Mr. Bland, 57, retired as a detective more than seven years ago. He is not by nature an optimist, the sunny side of life not always apparent for those whose working days involve corpses.

"Everything you can surmise might happen is based on assumptions based on the balance of probabilities," he said.

"Statistically speaking I don't think it's a good outcome. Crystal, bless her heart, she's still holding out hope. I hope she's right."

He remains stumped by the Dunahee case.

He heard about the missing boy on the day he disappeared, was on the case the following morning.

"You've got a set of parents and you couldn't imagine anything worse happening to them," he said. "At the same time, as an investigator, you have to look at them as suspects. It's a touchy business."

Police checked out the parents, the football players, the neighbours. All were cleared.

For the first month, he worked 20-hour days on the case. Michael was reported spotted at a highway rest stop in New York; at a convenience store in New Jersey; in a home video filmed on northern Vancouver Island. Every lead was checked out. Someone called in to say Michael, the cherubic, blue-eyed boy from the Missing posters, had his skin dyed black and was living in the United States. That, too, was checked out.

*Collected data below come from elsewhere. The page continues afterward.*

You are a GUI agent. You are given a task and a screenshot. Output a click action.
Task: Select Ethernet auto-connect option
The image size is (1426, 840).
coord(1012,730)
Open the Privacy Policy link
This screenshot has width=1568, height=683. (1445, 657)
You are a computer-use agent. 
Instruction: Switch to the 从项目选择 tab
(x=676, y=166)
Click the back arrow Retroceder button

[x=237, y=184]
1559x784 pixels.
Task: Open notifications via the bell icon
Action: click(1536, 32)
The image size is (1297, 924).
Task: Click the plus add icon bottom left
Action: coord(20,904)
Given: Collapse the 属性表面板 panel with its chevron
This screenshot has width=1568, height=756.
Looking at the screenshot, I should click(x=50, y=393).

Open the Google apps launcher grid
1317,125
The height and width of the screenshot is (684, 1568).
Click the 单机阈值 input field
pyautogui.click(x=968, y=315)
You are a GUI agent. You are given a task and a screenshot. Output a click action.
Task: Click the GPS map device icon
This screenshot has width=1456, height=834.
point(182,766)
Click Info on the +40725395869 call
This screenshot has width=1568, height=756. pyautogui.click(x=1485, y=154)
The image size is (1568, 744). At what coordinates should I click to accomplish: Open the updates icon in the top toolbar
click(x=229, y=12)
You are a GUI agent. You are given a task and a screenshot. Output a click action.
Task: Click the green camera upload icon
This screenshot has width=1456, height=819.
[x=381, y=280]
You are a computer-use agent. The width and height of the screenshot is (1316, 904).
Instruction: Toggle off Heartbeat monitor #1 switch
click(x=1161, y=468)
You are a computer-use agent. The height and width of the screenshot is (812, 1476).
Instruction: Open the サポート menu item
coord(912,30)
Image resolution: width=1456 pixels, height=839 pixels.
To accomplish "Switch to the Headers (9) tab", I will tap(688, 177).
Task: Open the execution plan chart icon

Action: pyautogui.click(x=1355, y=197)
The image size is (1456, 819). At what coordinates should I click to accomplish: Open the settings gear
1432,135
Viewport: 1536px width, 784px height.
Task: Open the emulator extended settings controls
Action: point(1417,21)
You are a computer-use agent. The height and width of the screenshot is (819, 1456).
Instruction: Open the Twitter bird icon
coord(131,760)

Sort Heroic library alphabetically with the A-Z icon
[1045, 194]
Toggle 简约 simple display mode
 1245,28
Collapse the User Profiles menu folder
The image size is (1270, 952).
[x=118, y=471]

"After thousands of interviews and re-enactments, there's not a living soul who saw him disappear," he said.

"Except the person who took him."

He spent 27 years "at the pointy end of policing," walking the beat before finishing as a detective with major crimes. He handled plenty of cases - a gangland slaying; the strangulation of teenager Kimberley Gallup, whose body was found in a motel room; "a few drug murders here and there." Some were solved, some were not.

He wishes he could have brought the Dunahee case to a resolution.

"I would have liked to have settled it, one way or the other," he said.

"Bad news is better than no news."

On Facebook, you can find a page titled "We will never forgot Michael Dunahee." It has 6,210 members. It is administered by Caitlin Dunahee, a young woman who now plays touch football like her mother before her. She was born shortly before her brother went missing, a time so long passed that he disappeared before the World Wide Web even was available on the Internet.